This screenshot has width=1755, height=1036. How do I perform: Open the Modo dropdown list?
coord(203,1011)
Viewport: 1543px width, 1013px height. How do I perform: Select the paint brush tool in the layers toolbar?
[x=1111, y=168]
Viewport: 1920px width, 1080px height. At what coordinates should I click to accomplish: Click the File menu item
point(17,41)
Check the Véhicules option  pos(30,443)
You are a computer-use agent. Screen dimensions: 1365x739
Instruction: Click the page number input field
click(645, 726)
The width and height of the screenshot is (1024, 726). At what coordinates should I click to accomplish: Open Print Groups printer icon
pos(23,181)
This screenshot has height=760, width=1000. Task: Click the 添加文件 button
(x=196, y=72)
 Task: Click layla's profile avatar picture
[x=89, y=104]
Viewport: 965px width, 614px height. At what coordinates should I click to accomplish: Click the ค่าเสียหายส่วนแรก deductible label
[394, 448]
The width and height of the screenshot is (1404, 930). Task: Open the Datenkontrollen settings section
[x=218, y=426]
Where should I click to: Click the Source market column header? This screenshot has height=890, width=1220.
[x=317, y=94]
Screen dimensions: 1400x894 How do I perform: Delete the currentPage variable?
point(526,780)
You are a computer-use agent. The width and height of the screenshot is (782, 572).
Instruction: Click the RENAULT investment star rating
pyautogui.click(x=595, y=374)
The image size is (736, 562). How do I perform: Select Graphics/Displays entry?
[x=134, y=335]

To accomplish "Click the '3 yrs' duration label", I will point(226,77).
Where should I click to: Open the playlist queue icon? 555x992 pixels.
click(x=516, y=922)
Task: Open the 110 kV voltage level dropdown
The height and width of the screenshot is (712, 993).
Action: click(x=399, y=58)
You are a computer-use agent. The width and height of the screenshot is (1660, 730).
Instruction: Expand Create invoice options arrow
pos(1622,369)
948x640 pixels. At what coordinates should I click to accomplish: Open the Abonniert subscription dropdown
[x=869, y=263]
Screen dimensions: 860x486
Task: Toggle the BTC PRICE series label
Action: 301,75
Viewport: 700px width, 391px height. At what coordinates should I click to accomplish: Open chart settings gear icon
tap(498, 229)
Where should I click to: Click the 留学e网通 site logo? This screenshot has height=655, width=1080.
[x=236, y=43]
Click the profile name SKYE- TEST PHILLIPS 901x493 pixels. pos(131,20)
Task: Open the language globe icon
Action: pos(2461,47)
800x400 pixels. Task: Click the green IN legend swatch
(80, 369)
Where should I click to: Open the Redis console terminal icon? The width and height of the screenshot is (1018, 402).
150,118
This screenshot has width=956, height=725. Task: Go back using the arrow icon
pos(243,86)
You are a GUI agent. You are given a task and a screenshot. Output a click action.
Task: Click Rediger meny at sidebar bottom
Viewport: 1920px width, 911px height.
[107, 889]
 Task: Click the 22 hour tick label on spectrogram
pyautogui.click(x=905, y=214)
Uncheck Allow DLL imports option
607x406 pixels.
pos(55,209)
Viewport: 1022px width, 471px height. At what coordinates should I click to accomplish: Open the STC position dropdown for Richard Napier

> _Exercise goal_
Write down all of the records again, word for word.

> _Answer for the task_
This screenshot has width=1755, height=1036. How do I perform: Open the Modo dropdown list?
coord(203,1011)
Viewport: 1543px width, 1013px height. How do I perform: Select the paint brush tool in the layers toolbar?
[x=1111, y=168]
Viewport: 1920px width, 1080px height. At what coordinates should I click to accomplish: Click the File menu item
point(17,41)
Check the Véhicules option  pos(30,443)
You are a computer-use agent. Screen dimensions: 1365x739
Instruction: Click the page number input field
click(645, 726)
The width and height of the screenshot is (1024, 726). At what coordinates should I click to accomplish: Open Print Groups printer icon
pos(23,181)
This screenshot has height=760, width=1000. Task: Click the 添加文件 button
(x=196, y=72)
 Task: Click layla's profile avatar picture
[x=89, y=104]
Viewport: 965px width, 614px height. At what coordinates should I click to accomplish: Click the ค่าเสียหายส่วนแรก deductible label
[394, 448]
The width and height of the screenshot is (1404, 930). Task: Open the Datenkontrollen settings section
[x=218, y=426]
Where should I click to: Click the Source market column header? This screenshot has height=890, width=1220.
[x=317, y=94]
Screen dimensions: 1400x894 How do I perform: Delete the currentPage variable?
point(526,780)
You are a computer-use agent. The width and height of the screenshot is (782, 572).
Instruction: Click the RENAULT investment star rating
pyautogui.click(x=595, y=374)
The image size is (736, 562). How do I perform: Select Graphics/Displays entry?
[x=134, y=335]

To accomplish "Click the '3 yrs' duration label", I will point(226,77).
Where should I click to: Open the playlist queue icon? 555x992 pixels.
click(x=516, y=922)
Task: Open the 110 kV voltage level dropdown
The height and width of the screenshot is (712, 993).
Action: click(x=399, y=58)
You are a computer-use agent. The width and height of the screenshot is (1660, 730).
Instruction: Expand Create invoice options arrow
pos(1622,369)
948x640 pixels. At what coordinates should I click to accomplish: Open the Abonniert subscription dropdown
[x=869, y=263]
Screen dimensions: 860x486
Task: Toggle the BTC PRICE series label
Action: 301,75
Viewport: 700px width, 391px height. At what coordinates should I click to accomplish: Open chart settings gear icon
tap(498, 229)
Where should I click to: Click the 留学e网通 site logo? This screenshot has height=655, width=1080.
[x=236, y=43]
Click the profile name SKYE- TEST PHILLIPS 901x493 pixels. pos(131,20)
Task: Open the language globe icon
Action: pos(2461,47)
800x400 pixels. Task: Click the green IN legend swatch
(80, 369)
Where should I click to: Open the Redis console terminal icon? The width and height of the screenshot is (1018, 402).
150,118
This screenshot has width=956, height=725. Task: Go back using the arrow icon
pos(243,86)
You are a GUI agent. You are given a task and a screenshot. Output a click action.
Task: Click Rediger meny at sidebar bottom
Viewport: 1920px width, 911px height.
[107, 889]
 Task: Click the 22 hour tick label on spectrogram
pyautogui.click(x=905, y=214)
Uncheck Allow DLL imports option
607x406 pixels.
pos(55,209)
Viewport: 1022px width, 471px height. At what coordinates should I click to accomplish: Open the STC position dropdown for Richard Napier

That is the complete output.